On Thursday, the Federal Reserve Board (the “Board”) proposed significant changes to Regulation Z (Truth in Lending) intended to improve the disclosures consumers receive in connection with closed-end mortgages and home-equity lines of credit (“HELOCs”). These changes reflect the result of consumer testing conducted as part of the Board's review of the rules for home-secured credit. The amendments would also provide new consumer protections for all home-secured credit. Federal Reserve Chairman Ben S. Bernanke stated that "[c]onsumers need the proper tools to determine whether a particular mortgage loan is appropriate for their circumstances…it is often said that a home is a family's most important asset, and it is the Federal Reserve's responsibility to see that borrowers receive the information they need to protect that asset."
Closed-end mortgage disclosures would be revised to highlight potentially risky features such as adjustable rates, prepayment penalties, and negative amortization. The Board's proposal would:
- Improve the disclosure of the annual percentage rate (the “APR”) so it captures most fees and settlement costs paid by consumers;
- Require lenders to show how the consumer's APR compares to the average rate offered to borrowers with excellent credit;
- Require lenders to provide final Truth in Lending Act (the “TILA”) disclosures so that consumers receive them at least three business days before loan closing; and
- Require lenders to show consumers how much their monthly payments might increase, for adjustable-rate mortgages.

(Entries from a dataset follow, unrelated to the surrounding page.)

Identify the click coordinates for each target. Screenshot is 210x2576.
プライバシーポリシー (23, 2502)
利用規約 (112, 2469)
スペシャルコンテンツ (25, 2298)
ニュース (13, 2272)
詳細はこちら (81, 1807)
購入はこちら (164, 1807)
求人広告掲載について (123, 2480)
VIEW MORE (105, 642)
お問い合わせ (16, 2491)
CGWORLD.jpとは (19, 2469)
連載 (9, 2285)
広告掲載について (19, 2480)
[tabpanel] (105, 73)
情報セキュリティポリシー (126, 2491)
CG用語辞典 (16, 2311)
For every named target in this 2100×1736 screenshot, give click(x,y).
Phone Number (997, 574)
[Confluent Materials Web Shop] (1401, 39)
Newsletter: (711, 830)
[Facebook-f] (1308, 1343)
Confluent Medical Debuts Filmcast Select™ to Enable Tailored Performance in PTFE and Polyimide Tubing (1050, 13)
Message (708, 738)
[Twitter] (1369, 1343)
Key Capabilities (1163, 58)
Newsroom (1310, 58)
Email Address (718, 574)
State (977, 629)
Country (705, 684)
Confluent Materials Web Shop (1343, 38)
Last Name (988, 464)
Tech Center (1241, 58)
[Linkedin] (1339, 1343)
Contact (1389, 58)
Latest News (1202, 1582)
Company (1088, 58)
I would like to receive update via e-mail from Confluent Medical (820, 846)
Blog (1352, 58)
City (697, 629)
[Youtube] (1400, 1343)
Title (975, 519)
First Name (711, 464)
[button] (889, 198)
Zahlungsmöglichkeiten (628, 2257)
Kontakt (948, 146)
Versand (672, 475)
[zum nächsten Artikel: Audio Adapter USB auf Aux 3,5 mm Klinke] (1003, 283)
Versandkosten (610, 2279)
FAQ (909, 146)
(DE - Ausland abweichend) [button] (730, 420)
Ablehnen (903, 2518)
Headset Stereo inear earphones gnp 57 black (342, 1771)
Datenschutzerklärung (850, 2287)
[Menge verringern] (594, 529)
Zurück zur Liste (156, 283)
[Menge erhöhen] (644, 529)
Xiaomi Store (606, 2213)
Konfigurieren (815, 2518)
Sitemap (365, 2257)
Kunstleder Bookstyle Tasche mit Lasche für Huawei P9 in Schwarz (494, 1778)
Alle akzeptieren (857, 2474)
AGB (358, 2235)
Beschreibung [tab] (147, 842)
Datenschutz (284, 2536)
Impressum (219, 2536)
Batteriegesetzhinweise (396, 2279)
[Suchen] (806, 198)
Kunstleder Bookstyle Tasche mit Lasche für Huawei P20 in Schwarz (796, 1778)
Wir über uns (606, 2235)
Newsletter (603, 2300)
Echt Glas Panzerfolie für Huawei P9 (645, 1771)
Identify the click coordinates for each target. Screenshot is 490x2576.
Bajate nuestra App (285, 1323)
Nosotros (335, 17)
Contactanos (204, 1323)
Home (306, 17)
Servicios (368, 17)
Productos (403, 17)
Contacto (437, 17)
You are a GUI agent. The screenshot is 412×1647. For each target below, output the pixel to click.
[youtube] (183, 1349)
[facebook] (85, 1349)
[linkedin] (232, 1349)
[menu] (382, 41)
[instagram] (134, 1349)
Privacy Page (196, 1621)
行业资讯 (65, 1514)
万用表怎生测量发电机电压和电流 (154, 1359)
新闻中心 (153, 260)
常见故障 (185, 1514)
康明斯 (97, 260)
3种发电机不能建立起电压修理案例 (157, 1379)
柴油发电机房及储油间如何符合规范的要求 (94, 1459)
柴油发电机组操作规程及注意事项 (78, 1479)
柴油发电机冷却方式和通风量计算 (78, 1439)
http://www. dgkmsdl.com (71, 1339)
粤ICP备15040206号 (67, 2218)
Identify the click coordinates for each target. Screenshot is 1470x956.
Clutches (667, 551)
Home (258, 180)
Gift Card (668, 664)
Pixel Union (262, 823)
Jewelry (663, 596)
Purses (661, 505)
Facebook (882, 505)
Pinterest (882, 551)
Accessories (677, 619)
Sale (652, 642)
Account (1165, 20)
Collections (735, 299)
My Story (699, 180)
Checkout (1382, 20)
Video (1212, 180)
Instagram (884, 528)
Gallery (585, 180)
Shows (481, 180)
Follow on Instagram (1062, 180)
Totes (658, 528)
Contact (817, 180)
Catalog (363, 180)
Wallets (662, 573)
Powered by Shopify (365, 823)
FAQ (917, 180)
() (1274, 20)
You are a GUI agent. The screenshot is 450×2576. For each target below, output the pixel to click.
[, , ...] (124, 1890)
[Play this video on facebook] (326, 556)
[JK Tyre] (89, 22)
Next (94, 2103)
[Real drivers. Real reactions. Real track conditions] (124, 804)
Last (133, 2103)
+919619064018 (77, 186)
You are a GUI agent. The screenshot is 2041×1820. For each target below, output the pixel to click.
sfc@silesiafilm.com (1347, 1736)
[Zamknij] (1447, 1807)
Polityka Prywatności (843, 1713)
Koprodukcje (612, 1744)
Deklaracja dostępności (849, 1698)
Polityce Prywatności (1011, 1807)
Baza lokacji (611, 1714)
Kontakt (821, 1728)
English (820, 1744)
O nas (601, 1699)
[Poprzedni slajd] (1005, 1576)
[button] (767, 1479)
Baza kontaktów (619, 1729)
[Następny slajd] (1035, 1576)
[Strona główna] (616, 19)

Governor Elizabeth A. Duke stated that "[o]ur goal is to ensure that consumers receive the information they need, whether they are applying for a fixed-rate mortgage with level payments for 30 years, or an adjustable-rate mortgage with low initial payments that can increase sharply…[w]ith this in mind, the disclosures would be revised to highlight potentially risky features such as adjustable rates, prepayment penalties, and negative amortization."
The Board will also work with the Department of Housing and Urban Development (the “HUD”) to make the disclosures mandated by TILA, and HUD's disclosures, required by the Real Estate Settlement Procedures Act, complementary, potentially developing a single disclosure form that creditors could use to satisfy both laws.
In addition to enhanced disclosures, the Board's proposal would:
- Prohibit payments to a mortgage broker or a loan officer that are based on the loan's interest rate or other terms; and
- Prohibit a mortgage broker or loan officer from "steering" consumers to transactions that are not in their interest in order to increase the mortgage broker's or loan officer's compensation.
The Board’s proposed changes will be offered for public comment. The comment period ends 120 days after publication of the proposals in the Federal Register, which is expected shortly.